「無謀な戦争の許可証にはしない」民主党が反発、米国防権限法案の審議入りを阻止
米政府の「対イラン戦争再開」に民主党反発
民主党の反対で審議入りに必要な60票確保できず
国防権限法案、超党派可決の慣例崩れる

ニューヨーク・タイムズ(NYT)は、米上院の民主党の議員らが14日(現地時間)、米政府が対イラン軍事作戦の再開を議会に通知してからわずか数日後に、政府提出の年次国防政策法案の審議入りを阻止し、米国のドナルド・トランプ大統領のイラン戦争への対応に不満を示したと報じた。
今回の採決は、これまでほぼ一貫して超党派の支持で可決されてきた国防権限法が、トランプ大統領が議会の承認を得ずに強行したイラン戦争をめぐる政争の具となったことを意味する。
民主党の議員らの反対により、法案は賛成50、反対46で否決された。法案を討論に付すには、60票の賛成が必要だ。

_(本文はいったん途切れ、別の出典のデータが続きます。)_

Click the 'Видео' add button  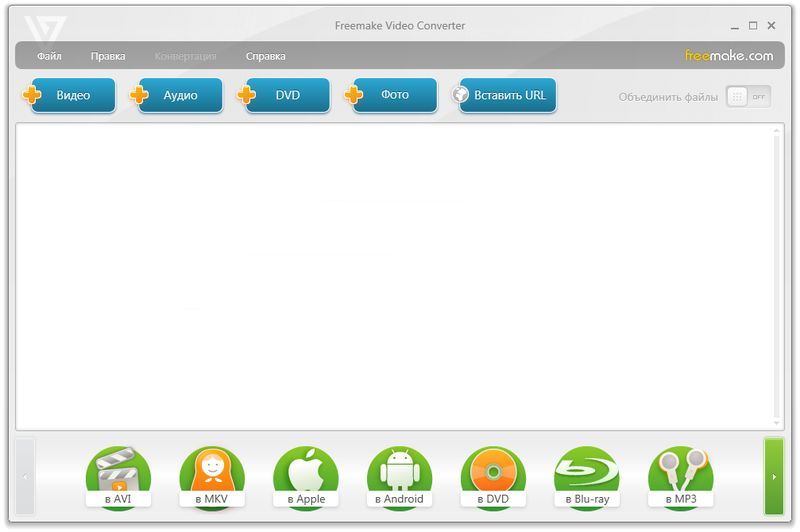[x=72, y=96]
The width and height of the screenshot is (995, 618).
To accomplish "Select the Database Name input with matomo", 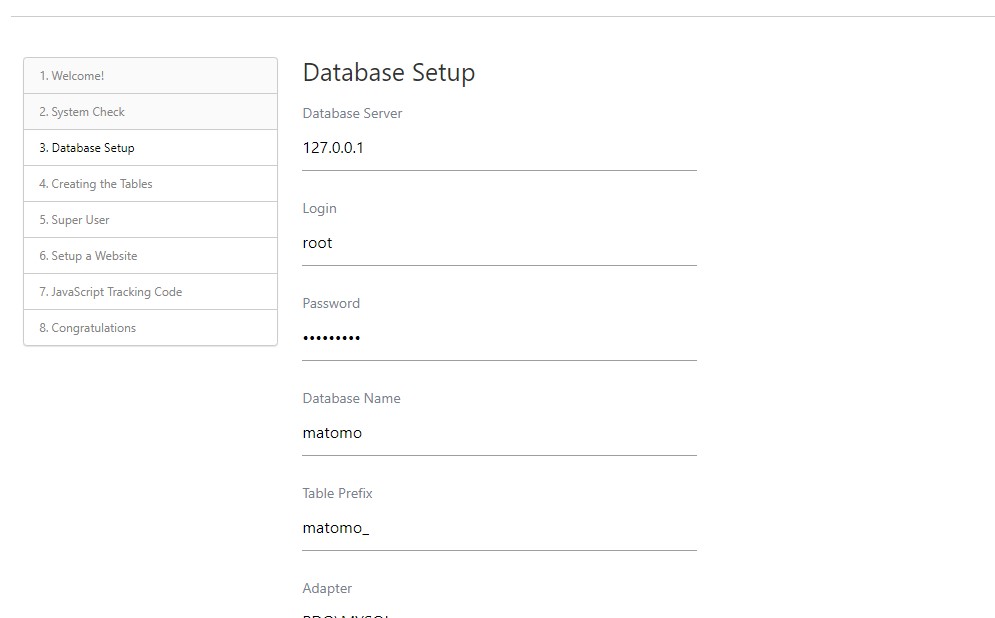I will tap(499, 433).
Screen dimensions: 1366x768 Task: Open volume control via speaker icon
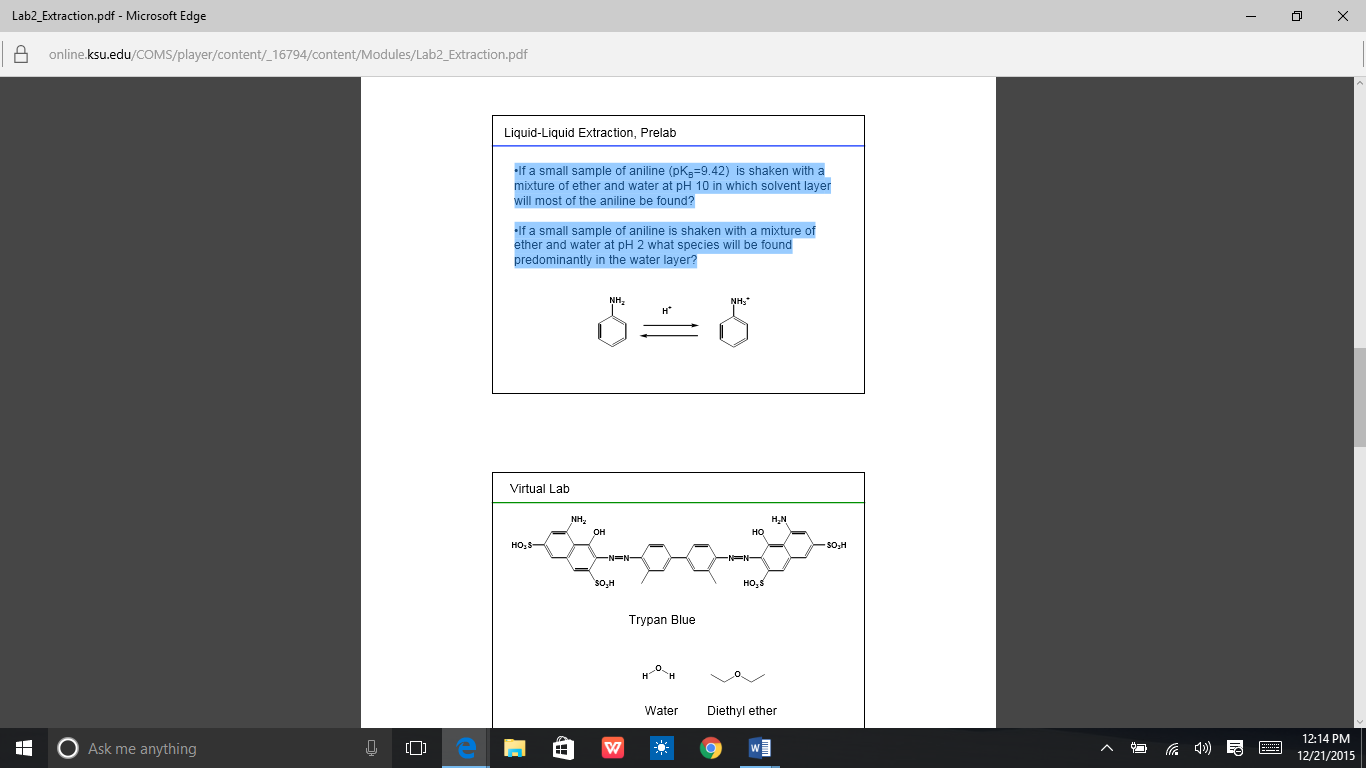(x=1202, y=747)
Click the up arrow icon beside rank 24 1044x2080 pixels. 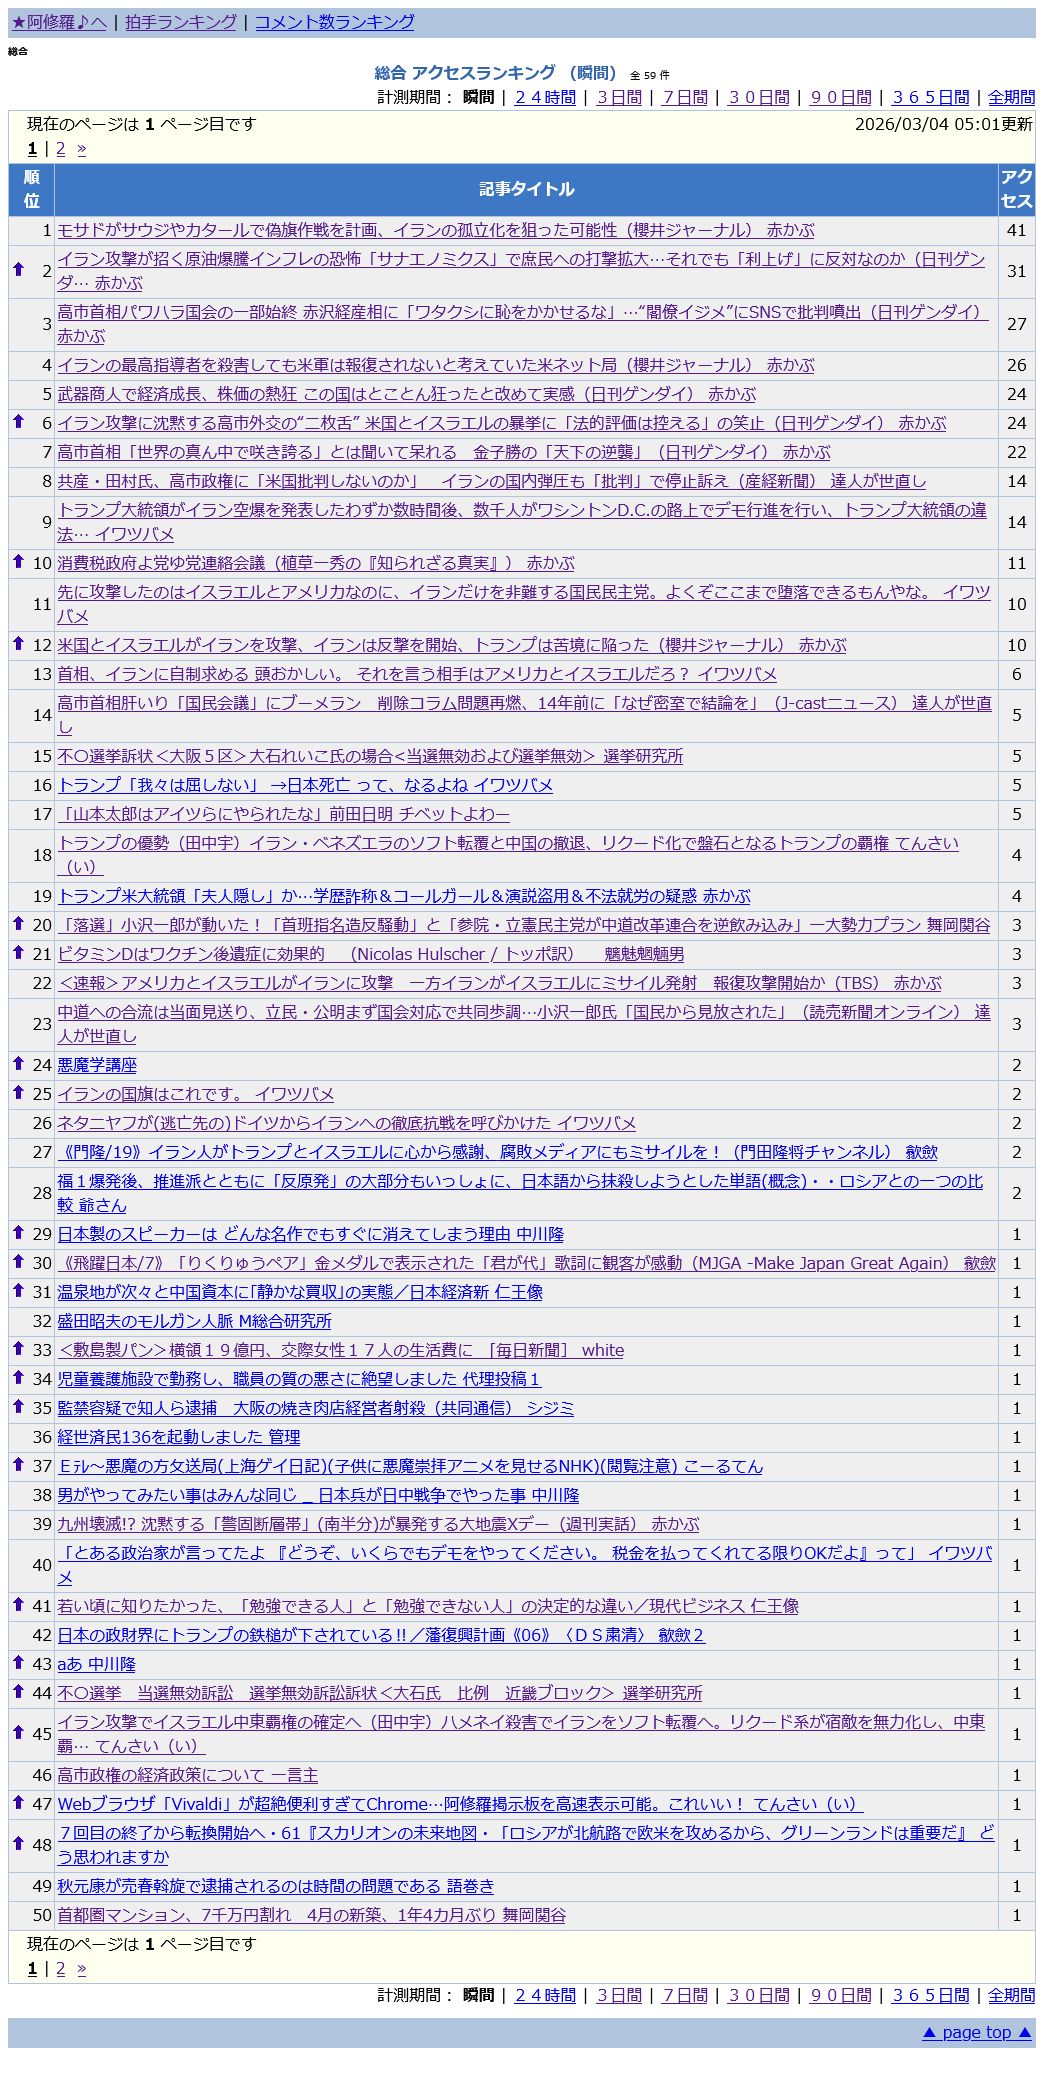click(18, 1063)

民主党の議員らは、上下両院で民主党のみならず、共和党の議員の多数からも批判を受けたイラン戦争を政権が推し進めるなかで、1兆ドル(約162兆円)を超える軍事費の支出を要求する法案を、議会が処理することはできないと主張した。
民主党のチャック・シューマー上院院内総務は「国防権限法(NDAA)が、イランで起きているあの無謀な行為の許可証になってはならない」と強調した。
民主党の反対に回ったのは、トランプ大統領が、イランとの敵対行為が7日に再開されたと議会に正式に通知してから、わずか数日後だった。
政権は、この通知によって、戦争権限法に基づき、大統領が議会の承認なしに軍事作戦を続けることのできる新たな60日間の期間が始まったと主張した。
今回の採決の不成立により、上院指導部がいつ、どのような形で国防政策法案の審議を始められるのか、不透明となった。